アリス・マーガトロイドは早朝から額に手を当て、軽く嘆息した。
その視線の先では、地面に「面白いものだから、お前に贈る」と書かれていた。
そして、それに続いて矢印が引かれ、矢印の先には大きな箱形の物体がいくつか置かれていた。
また魔理沙の仕業だろう。そういえばいつだったか、神社に顔を出したときに霊夢から魔理沙がコンピューターを香霖堂で買ったとか聞いた。魔理沙のことだから、死ぬまで払わないツケ払いになるのだろうが。
何でも、コンピューターとは外の世界の式神らしい。
だが、そのコンピューターがこの幻想郷で動いた例は無い。どうやら魔理沙も動かせなかったようだ。
「だからって、私のところに持ってくること無いでしょうが」
取り敢えず、いつまでも外に出しっぱなしにしておくのもよくないだろうと思い、アリスはコンピューターを家の中へと人形に運ばせた。
アリスが香霖堂の店内に入ると、やはり今日もごちゃごちゃと訳の分からないものが転がっていた。少しは整理した方がいいと思うのだが、本人にその自覚が無い以上は言っても無駄なので彼女にもそれを言う気はない。
「お邪魔するわ」
「やあ、いらっしゃい。何かお求めで?」
「いいえ、今日は別の用事よ。もっとも、外の世界の本か人形があればちょっと見てみたいけれどね」
霖之助はカウンターに座りながら、難しい顔を隠そうとしなかった。アリスの背後でゴリアテ人形がコンピューターを抱えているのだが、どうやらそれが原因らしい。
アリスは苦笑を浮かべた。
「数日前、魔理沙が私のところに無理矢理に押し付けてきた物だけれど、別にこれを返品しようとか売りつけようとかいうつもりじゃないから、警戒する必要は無いわ。私も調べてみたんだけど、ちょっとこのコンピューターのことで、霖之助さんの見解を聞いてみたいと思ったのよ。……って、あら? あなたも来ていたのね。丁度よかったわ」
商品(?)の奥の方で色々物色していたので、隠れて見えなかったのだが、東風谷早苗の姿をアリスは見つけた。
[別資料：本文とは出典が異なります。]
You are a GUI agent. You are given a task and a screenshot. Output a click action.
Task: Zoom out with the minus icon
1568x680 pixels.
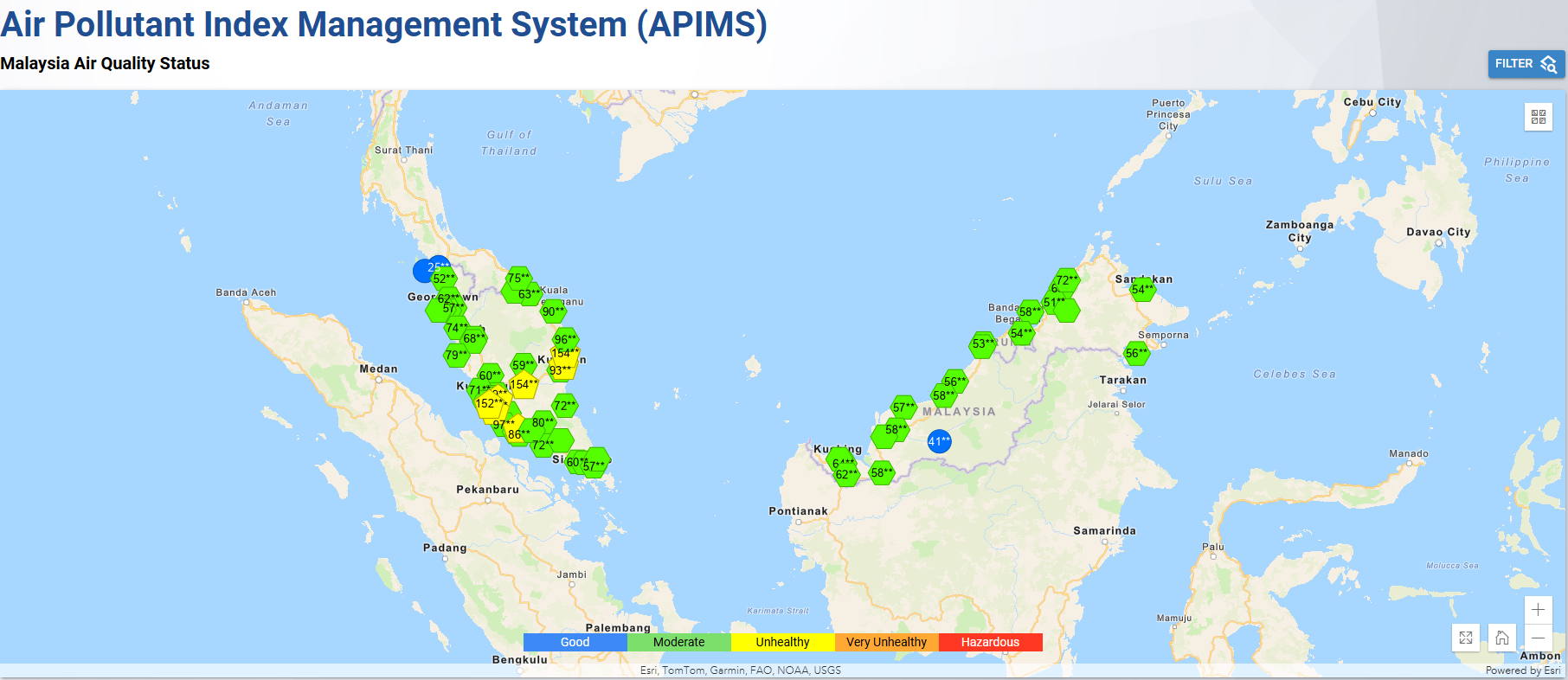[x=1538, y=638]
アリスに声を掛けられて早苗はその場から立ち上がり、前に出てきた。
「あなた、外の世界からこっちに引っ越してきたのよね? なら、やっぱりこのコンピューターのことは詳しいのかしら?」
アリスの問いかけに対し、早苗は曖昧な笑みを浮かべた。
「あー、その……だいたいの使い方なら分かりますけど、仕組みの方は聞かれてもあまり詳しくはないんですが……」
「今日、僕も霊夢から彼女を紹介して貰って、この話を聞いてね。だいたいどんな風に使うのか知ったところだ。ただ、聞かせて貰った限りやはりこの幻想郷でこれを使えるようになるのはまだまだ難しいらしい」
霖之助も肩をすくめた。アリスの目的が返品ではないと聞いて、少し表情は和らいだが、それでもまだ難しい顔をしているのはそっちも原因だったようだ。
「それで十分よ。それで聞きたいんだけれど、これってやっぱりこのキーボード? とか言ったかしら? それで命令するの?」
アリスの質問に早苗は頷く。
「はい、このキーボードでコンピューターにやってもらいたい作業を命令して、その作業の結果をこっちのモニターで表示させます。もう少し詳しく言うと、作業の結果はモニター以外でも行うんですけどね。文字や写真を印刷するっていう作業の場合はプリンタが行いますし、音楽みたいに音を出すのはスピーカーがしますから」
「生憎、それもすべて電気が……それもエレキテルとは比べ物にならないくらい強力で且つ安定した電気が必要らしいから、それを試すのも当分は出来そうにないようだけれどね。山の河童達が、色々とその技術を開発しようとしてはいるそうだけど」
霖之助は苦笑混じりに嘆息した。
「電気? って、あの雷とか、天人の従者とかのあれと同じよね?」
「はい。流石に雷ほどには強力な物は必要ないですけど、電気をそのコンセントから送ります。そして、コンピューターは電気のエネルギーを使って動くんです」
「しかも、携帯電話もゲーム機もデジカメもその電気がないと動かないらしい」
「いいじゃない。そのうち使えるようになるかも知れないんでしょう? それはつまり、売れるようになる可能性が上がったって事じゃない」
もっとも、そうなったらそうなったで今度はまた売り物にするかどうか疑わしいのがこの店主なのだが。まあ、在庫は山のように転がっているようだが。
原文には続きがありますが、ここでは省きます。